▸ **SUPPLIED INFORMATION**:
▼

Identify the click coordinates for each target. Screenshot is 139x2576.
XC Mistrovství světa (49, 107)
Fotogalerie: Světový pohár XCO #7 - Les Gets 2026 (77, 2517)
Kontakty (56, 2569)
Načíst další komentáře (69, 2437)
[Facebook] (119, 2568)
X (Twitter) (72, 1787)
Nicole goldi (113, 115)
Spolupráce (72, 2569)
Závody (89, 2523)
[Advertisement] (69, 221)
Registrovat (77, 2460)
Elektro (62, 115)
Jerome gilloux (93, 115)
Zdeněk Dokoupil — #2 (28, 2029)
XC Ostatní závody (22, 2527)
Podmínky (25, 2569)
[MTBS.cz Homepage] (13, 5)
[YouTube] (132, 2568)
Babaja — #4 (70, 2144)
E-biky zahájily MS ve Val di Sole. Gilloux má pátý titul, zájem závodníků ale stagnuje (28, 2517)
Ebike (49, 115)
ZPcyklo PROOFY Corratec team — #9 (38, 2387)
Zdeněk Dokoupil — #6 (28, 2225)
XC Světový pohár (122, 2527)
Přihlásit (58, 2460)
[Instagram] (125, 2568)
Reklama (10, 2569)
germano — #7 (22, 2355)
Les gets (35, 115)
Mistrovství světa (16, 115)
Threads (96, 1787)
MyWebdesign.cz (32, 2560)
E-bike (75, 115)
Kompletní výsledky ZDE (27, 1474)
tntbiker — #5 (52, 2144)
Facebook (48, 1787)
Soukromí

▲

▸ **ASSIGNMENT**: How many of the lines above include the string "Zdeněk"? Reply with the number by itself.

▸ **SOLUTION**: 2